The Journal of Arthroplasty, Volume 34, Issue 7, 1328 - 1332

Operative Times Can Predict and Are Correlated With Lengths-of-Stay in Primary Total Knee Arthroplasty: A Nationwide Database Study

Sodhi, Nipun et al.
Knee

Background

The specific influence of operative times on lengths-of-stay (LOS) has not been well assessed and is therefore an important topic of evaluation for multiple reasons, including potential economic implication. The purpose of this study is to (1) identify predictors of longer operative times; (2) identify predictors of longer LOS; and (3) evaluate the effects of operative times on LOS in primary total knee arthroplasty (TKA).

Methods

The National Surgical Quality Improvement Program database was queried for primary TKAs performed between 2008 and 2016, yielding 225,344 cases. Multivariate analysis was performed to determine the effect of operative times on LOS after adjusting for patient factors. Univariate analyses were performed with 1-way analysis of variance (ANOVA), linear regression, and independent sample t-tests where appropriate. Multivariate analysis was performed with a multiple linear regression model adjusted for patient age, sex, and body mass index (BMI).

Results

The mean operative time was 93 ± 35 minutes and the mean LOS was 3 ± 3 days. Young age, male sex, and obesity were predictors of longer operative times ( P < .001). Similarly, there were significant associations of age, sex, and BMI with LOS ( P< .001).
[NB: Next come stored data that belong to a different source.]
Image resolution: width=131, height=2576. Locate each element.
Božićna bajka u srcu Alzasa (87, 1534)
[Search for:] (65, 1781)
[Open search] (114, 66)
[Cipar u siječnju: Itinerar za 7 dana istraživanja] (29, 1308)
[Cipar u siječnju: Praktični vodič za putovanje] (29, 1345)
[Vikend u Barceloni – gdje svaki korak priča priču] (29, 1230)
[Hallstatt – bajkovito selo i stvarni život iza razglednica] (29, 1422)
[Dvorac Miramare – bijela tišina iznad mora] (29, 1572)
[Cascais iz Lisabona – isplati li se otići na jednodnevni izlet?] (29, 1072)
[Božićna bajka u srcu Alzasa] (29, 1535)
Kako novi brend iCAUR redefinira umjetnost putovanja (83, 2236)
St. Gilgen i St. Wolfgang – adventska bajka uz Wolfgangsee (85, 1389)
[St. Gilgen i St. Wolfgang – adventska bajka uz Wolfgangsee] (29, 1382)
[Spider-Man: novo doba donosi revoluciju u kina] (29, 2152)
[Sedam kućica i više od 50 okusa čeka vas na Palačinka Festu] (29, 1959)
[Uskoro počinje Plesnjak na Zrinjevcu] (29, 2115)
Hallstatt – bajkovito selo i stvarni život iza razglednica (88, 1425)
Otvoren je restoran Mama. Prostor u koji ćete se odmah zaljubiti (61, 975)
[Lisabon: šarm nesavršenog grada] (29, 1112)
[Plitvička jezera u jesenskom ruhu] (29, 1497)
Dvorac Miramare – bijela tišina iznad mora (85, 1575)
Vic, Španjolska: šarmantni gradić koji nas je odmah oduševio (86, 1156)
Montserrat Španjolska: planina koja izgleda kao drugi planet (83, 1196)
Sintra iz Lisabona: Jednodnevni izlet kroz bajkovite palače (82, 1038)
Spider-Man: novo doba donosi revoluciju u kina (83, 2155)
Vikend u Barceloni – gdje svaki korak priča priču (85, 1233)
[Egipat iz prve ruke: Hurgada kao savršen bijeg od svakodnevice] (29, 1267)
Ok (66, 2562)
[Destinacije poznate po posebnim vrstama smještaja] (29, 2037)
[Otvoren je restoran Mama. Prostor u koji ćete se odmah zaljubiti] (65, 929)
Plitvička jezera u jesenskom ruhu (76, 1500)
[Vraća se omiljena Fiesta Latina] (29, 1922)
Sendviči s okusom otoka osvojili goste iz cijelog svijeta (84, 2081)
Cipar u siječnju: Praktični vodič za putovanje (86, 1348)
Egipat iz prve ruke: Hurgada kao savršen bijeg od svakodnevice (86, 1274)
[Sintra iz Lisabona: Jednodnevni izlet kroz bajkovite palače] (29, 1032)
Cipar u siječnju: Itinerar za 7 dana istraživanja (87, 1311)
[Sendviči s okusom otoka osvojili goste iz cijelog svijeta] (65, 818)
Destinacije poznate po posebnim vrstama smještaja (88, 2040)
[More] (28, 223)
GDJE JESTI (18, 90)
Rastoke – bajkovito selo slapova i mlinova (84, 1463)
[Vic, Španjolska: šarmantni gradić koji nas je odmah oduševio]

Increasing 30-minute operative time intervals were associated with increasing LOS ( P < .001). Longer operative times had significant associations with longer LOS even after adjusting for patient factors (β = 0.076, SE < 0.001, P value < .001). Out of all study covariates, operative times had the greatest effect on LOS.

Conclusion

This study provides unique insight by directly correlating operative times to LOS in over 200,000 TKAs. The results from this study indicate that there is a strong correlation between operative times and LOS, so that operative time had a greater association than age, sex, and BMI with postoperative TKA LOS.